Oxy-peptide nucleic acids (OPNAs) of -NH-CH(CH2-CH2-Base)-CH2-O-CH2-CO-]-type main chain with four different types of nucleobases (Base = A, G, C, and U) or with an abasic side group (X) were synthesized. Melting curves of the 1:1 hybrids of o(A(n))-d(Tn)) pairs with n = 6, 9, 12, and 15 showed very sharp transitions at high Tm values, particularly for long chains, indicating that nearly optimum matching is attained in the structure of the o(A(n))-d(Tn) hybrids. Effect of different types of base pairs on the hybrid stabilities was examined for the o(A4NA4)-d(T4N'T4) 1:1 mixtures where N is A, G, C, U, or X and N' is A, G, C, or T. In all series of the hybrids the complementary pairs showed the highest Tm values.
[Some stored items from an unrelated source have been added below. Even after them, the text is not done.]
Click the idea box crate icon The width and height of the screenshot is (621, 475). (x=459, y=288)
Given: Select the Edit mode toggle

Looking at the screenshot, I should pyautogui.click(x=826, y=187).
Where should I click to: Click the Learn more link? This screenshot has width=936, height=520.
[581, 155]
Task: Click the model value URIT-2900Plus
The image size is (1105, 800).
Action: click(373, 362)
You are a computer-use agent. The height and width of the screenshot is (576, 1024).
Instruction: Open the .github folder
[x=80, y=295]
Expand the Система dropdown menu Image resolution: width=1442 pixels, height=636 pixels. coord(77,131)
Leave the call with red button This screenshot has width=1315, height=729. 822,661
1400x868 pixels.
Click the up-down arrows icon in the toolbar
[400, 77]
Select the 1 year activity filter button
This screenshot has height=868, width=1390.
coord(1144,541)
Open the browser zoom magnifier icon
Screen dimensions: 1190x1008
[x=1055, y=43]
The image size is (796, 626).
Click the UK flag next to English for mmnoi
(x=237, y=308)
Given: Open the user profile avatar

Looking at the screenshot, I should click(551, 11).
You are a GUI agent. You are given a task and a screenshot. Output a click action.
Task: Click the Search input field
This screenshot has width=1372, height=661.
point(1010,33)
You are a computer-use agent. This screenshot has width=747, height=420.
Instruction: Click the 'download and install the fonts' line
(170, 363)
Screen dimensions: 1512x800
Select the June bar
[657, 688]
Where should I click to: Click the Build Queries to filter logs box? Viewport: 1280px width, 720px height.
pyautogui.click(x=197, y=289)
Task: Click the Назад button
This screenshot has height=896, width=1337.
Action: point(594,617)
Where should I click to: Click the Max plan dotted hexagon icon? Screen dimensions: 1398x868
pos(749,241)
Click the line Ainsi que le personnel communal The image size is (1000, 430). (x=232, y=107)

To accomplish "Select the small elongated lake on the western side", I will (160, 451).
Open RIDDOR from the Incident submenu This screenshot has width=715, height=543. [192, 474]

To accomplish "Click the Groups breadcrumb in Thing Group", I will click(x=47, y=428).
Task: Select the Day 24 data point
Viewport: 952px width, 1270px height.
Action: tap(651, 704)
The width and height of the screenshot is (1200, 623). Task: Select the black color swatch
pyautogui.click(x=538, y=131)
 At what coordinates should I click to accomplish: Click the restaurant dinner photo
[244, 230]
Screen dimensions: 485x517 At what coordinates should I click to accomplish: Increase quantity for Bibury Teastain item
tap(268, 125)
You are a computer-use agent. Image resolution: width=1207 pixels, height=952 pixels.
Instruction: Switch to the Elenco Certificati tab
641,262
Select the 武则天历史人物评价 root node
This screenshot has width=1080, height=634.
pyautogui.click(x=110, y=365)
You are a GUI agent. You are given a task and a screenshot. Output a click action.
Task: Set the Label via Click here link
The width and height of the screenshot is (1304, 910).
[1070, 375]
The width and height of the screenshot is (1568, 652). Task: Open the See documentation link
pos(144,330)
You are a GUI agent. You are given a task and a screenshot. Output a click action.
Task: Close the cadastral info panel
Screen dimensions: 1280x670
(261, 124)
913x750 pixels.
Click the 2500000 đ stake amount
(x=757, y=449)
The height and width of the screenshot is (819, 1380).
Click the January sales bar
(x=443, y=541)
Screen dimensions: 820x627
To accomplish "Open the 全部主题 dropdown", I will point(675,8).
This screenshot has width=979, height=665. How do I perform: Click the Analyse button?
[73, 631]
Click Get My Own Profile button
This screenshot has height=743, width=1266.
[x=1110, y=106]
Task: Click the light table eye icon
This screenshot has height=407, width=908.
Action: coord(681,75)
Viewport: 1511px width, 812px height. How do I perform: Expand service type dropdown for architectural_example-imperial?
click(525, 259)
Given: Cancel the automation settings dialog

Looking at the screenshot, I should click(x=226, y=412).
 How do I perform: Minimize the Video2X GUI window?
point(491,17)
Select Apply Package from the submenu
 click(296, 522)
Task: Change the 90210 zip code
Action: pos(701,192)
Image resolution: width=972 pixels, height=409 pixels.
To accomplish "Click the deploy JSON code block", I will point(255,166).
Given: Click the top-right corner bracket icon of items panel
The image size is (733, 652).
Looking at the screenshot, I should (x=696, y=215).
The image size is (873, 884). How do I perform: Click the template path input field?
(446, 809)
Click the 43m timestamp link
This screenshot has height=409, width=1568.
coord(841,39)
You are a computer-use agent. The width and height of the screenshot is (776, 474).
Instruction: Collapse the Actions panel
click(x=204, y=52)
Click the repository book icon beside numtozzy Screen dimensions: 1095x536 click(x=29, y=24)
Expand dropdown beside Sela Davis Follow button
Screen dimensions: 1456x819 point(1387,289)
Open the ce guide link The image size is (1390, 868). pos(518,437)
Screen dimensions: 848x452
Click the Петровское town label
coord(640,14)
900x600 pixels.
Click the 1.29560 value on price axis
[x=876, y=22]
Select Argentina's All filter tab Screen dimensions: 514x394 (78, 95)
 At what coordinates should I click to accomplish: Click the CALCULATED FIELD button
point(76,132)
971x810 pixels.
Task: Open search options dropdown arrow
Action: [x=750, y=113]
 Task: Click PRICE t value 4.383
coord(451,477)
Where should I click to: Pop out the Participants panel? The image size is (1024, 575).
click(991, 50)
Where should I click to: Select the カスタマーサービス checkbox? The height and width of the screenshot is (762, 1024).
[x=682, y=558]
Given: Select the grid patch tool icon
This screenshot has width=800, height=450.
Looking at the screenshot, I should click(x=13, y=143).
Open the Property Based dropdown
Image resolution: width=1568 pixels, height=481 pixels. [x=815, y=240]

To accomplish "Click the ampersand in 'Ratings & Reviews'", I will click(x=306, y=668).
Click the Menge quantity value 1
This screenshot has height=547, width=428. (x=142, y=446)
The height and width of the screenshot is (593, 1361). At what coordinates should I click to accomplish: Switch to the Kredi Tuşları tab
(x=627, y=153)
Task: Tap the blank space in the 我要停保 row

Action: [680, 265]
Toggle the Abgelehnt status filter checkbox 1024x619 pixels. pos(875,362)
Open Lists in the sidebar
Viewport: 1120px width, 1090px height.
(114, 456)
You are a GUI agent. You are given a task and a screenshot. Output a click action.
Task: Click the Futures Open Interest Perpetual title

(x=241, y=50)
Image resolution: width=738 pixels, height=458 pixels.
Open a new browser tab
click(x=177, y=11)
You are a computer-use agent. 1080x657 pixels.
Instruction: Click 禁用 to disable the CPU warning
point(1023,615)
The Tm values of the complementary pairs were about 35 degrees C when purine bases were inserted as the N group in the OPNA, but they were 20-23 degrees C when pyrimidine bases were inserted. The melting curves of the hybrids with a single mismatch were similar to those with a single X-N' pair, suggesting that the mismatch base pairs have been ignored in the hybrids. All complementary OPNA-DNA hybrids showed higher Tm values and sharper transitions than the corresponding DNA-DNA hybrids. The OPNA-DNA hybrids favor a parallel direction i.e., the N-terminal of OPNA is directed to the 5'-terminal of DNA.